• _Instructions to follow_:
Find the line with "You are a computer-use agent. The image size is (929, 475)." in the entries below. Repeat it, every following line, and the line with "Task: Click the white", exactly and with nothing added.

[Stored data]

####################

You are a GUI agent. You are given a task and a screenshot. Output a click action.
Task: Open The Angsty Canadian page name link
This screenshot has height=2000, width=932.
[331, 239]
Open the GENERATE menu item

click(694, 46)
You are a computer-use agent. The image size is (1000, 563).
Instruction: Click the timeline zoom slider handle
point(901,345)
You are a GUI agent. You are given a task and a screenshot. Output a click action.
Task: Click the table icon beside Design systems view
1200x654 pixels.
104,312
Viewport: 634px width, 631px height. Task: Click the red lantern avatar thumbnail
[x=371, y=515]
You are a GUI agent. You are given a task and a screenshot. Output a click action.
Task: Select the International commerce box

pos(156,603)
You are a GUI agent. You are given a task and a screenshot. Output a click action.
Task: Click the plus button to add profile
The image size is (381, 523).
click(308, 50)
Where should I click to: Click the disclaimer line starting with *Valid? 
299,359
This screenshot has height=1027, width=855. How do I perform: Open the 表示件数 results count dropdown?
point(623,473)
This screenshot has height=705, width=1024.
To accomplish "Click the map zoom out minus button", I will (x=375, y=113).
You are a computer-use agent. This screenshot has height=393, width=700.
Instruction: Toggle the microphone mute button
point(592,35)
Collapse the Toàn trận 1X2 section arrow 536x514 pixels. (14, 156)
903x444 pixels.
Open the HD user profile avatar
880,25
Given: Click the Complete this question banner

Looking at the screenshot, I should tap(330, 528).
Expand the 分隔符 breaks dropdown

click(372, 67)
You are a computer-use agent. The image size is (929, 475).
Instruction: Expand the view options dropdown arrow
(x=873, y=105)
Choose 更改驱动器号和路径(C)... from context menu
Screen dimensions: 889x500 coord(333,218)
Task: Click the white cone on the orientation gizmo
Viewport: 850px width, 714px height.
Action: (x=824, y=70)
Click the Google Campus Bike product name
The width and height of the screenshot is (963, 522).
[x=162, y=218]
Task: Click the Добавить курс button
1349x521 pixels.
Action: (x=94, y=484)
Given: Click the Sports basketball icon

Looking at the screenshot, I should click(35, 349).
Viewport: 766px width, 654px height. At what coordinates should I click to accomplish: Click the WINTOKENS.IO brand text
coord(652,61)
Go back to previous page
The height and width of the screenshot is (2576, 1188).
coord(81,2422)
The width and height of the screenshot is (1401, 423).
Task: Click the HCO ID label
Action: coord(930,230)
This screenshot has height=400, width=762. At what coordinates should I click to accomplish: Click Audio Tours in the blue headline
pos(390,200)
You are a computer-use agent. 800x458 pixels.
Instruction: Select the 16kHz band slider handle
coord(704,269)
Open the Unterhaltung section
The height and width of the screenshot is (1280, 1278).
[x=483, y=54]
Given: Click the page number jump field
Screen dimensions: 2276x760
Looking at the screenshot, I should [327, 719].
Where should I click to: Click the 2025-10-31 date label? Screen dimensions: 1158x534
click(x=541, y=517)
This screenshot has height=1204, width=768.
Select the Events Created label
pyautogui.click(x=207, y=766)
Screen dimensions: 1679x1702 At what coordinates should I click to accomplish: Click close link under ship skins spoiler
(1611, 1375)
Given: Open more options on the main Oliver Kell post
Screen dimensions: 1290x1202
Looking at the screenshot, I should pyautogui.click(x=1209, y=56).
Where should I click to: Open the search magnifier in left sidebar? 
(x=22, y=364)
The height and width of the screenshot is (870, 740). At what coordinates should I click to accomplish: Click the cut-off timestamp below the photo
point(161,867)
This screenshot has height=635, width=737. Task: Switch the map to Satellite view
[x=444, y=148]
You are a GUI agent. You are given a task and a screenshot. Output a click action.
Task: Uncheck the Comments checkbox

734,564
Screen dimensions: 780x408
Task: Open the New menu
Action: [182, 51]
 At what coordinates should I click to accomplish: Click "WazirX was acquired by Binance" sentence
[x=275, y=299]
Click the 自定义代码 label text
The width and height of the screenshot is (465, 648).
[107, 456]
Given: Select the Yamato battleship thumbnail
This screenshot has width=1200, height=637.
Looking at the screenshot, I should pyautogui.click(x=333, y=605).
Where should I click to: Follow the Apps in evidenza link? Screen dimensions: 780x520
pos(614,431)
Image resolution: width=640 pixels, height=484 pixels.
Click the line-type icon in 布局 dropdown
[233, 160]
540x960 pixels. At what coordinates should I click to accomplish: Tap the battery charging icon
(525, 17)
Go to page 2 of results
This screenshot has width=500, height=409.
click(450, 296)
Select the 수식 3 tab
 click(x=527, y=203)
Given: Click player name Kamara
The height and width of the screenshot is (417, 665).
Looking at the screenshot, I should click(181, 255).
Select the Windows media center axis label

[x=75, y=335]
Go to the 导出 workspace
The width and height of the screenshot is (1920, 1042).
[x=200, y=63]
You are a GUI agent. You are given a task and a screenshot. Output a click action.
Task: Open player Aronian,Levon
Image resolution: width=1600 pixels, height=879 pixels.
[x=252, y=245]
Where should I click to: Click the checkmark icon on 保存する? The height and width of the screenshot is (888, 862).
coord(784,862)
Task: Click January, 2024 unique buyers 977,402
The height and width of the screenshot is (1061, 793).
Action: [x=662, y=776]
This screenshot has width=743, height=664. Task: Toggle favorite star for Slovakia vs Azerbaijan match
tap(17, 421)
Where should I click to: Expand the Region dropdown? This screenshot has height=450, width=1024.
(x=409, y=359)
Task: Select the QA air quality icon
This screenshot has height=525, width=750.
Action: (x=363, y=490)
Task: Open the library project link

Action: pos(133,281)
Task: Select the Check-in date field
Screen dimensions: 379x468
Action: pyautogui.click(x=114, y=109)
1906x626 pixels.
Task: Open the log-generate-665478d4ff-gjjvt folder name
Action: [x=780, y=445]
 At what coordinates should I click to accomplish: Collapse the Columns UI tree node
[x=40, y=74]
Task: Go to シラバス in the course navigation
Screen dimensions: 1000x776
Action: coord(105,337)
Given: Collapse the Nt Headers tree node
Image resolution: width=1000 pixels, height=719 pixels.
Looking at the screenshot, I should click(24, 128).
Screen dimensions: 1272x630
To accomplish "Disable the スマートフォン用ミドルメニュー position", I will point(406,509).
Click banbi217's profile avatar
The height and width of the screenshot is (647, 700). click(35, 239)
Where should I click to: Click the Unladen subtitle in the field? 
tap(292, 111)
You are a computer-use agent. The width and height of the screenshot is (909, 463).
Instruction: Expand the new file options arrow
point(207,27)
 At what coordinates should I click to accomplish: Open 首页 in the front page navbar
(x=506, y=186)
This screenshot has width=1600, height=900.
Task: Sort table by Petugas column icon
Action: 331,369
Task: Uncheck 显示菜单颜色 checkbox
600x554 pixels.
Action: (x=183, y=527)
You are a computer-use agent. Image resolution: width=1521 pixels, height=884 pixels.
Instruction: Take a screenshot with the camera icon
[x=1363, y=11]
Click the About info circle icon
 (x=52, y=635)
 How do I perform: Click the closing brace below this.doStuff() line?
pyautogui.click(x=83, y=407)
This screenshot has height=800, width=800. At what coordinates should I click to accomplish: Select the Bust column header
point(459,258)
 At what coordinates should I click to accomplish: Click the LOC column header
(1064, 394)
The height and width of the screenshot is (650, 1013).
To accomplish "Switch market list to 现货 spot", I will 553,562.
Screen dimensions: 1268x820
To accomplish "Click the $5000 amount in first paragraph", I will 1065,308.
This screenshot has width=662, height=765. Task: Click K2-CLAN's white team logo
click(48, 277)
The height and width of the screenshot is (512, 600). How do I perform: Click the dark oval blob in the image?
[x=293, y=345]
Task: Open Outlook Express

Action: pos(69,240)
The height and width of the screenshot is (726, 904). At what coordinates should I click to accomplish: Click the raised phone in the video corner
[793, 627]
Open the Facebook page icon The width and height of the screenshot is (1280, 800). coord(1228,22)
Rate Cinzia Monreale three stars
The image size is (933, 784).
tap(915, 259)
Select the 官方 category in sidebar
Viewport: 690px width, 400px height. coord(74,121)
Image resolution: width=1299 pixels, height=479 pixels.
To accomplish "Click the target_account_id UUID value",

####################

• _The completed task_:
You are a computer-use agent. The image size is (929, 475).
Instruction: Expand the view options dropdown arrow
(x=873, y=105)
Choose 更改驱动器号和路径(C)... from context menu
Screen dimensions: 889x500 coord(333,218)
Task: Click the white cone on the orientation gizmo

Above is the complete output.